Stored records
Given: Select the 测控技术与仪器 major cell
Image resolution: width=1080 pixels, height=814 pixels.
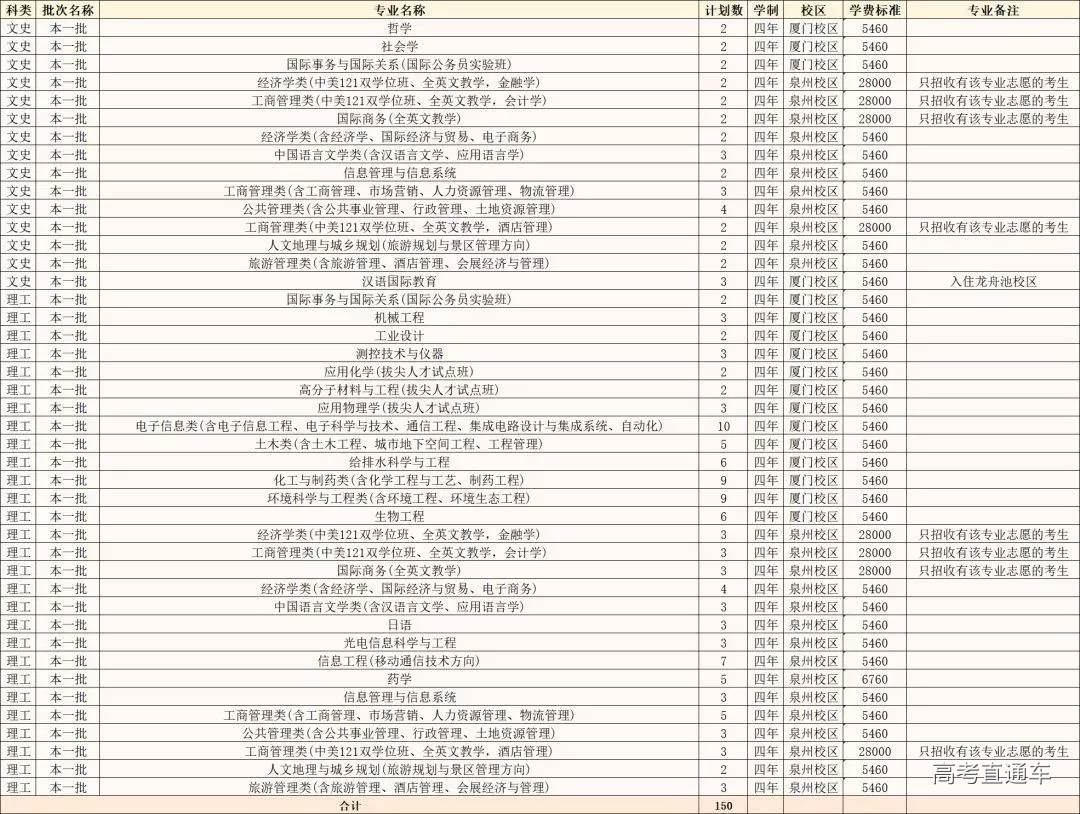Looking at the screenshot, I should [399, 354].

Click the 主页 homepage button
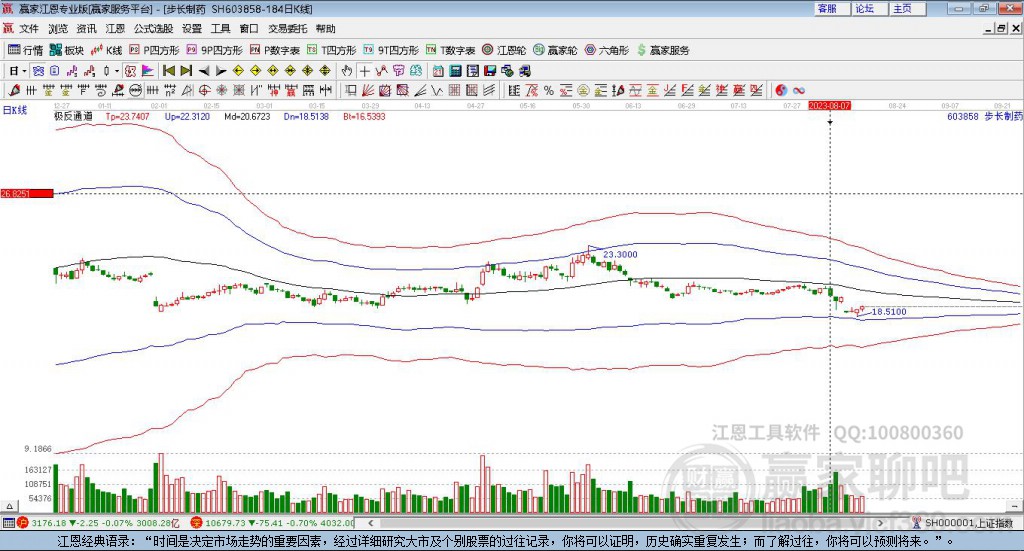click(902, 8)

The exercise
Arrange the lines of the data above as a numbered list, skipping blank lines and leaving out the pictures.

Solution to this task
1. Given: Select the 测控技术与仪器 major cell
2. Image resolution: width=1080 pixels, height=814 pixels.
3. Looking at the screenshot, I should [399, 354].
4. Click the 主页 homepage button
5. click(902, 8)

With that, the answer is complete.